Overall Impression: I am quite happy with this beer. All of the flavors work together to make for a very nice spiced holiday beer, but I do hope the clove subsides to let the other flavors come through more. I have satisfied my curiosity and can now happily let this beer sit and condition until my next tasting on Thanksgiving. I'll be very curious to see how it compares at that time.

What would you change on the recipe if you could? I may brew this next month to let it age.
 
What would you change on the recipe if you could? I may brew this next month to let it age.

I would drop the cinnamon (can't tell it's there), use fresh orange peel instead of the dried stuff from the LHBS, and most importantly use only 1 or 2 whole cloves - not 4.

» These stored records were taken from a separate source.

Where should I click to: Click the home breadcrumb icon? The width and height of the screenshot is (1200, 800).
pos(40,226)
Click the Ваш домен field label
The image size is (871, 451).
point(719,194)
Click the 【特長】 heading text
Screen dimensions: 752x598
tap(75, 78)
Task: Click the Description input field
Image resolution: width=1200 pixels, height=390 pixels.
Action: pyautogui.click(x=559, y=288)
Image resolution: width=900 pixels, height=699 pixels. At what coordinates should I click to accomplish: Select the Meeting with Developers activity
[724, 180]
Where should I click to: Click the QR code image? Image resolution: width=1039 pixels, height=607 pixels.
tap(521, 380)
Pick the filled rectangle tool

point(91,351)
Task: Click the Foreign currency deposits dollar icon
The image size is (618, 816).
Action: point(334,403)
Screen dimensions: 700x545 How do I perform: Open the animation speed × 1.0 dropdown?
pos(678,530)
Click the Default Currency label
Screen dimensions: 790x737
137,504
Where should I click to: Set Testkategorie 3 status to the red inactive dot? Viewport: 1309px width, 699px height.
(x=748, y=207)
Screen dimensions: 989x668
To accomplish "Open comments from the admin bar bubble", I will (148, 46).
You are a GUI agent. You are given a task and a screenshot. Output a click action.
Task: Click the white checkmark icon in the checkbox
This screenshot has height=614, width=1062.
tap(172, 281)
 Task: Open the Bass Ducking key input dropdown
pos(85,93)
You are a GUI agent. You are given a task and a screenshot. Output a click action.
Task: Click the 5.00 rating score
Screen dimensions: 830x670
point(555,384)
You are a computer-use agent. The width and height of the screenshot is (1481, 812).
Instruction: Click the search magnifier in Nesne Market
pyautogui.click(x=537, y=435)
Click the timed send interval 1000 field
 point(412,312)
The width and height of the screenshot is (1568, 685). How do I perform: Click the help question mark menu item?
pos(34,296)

Good luck. If you brew it, let us know how it comes out.
 
SWMBO boils them with cloves to smell up the house. I would think that a short time in boiling water would kill anything bad and not take out all the flavor.
 
I've also heard of people soaking them in a small amount of vodka overnight then adding both the liquid and the stick to the secondary.

I've never added spices to the secondary (only hops), so I can't speak from personal experience.
 
This beer is now one year old and aging gracefully. It has a nice 1/4" head that lasts and a deep mahogany color. The spice is definately strong, lots of orange and clove, but not overwhelming. The crystal is starting to come through more now, which I really like, as it works well with the clove.

I'll have at least one whole case around for this coming winter (2009-2010), some of which is stashed in the beer fridge for extended cold conditioning.

If I ever make another spiced ale, I'll use a lot more crystal malt, like in an American Amber, and no cloves. I think I'd like to try ginger, orange, and cinnamon in an ESB or American Amber.

Sorry, no pics because my wife has hid the goddamn camera somewhere. Just imagine a pint of your favorite brown ale, and you'll get the idea.
 
Hey, i just stumbled upon this thread. Any more updates on this? I noticed where you said the cinnamon didn't come through and it made me wonder about the quality of the cinnamon. I do a bit of bread baking and i found that the cinnamon sold in bulk at the local health food store is much fresher and has such a better taste and smell than a store brand, even if brand new. No telling how long they sit on the shelf. The same with nutmeg. I found you can get whole nutmeg at some of the mexican/latin american import stores for a great price and just grate it with a small grater or microplane, or ped-egg if you're feeling saucy.

I think i waited too late in the year to make this beer but it looks like a good one to keep in mind. Would love some updates on how it has been since your last post.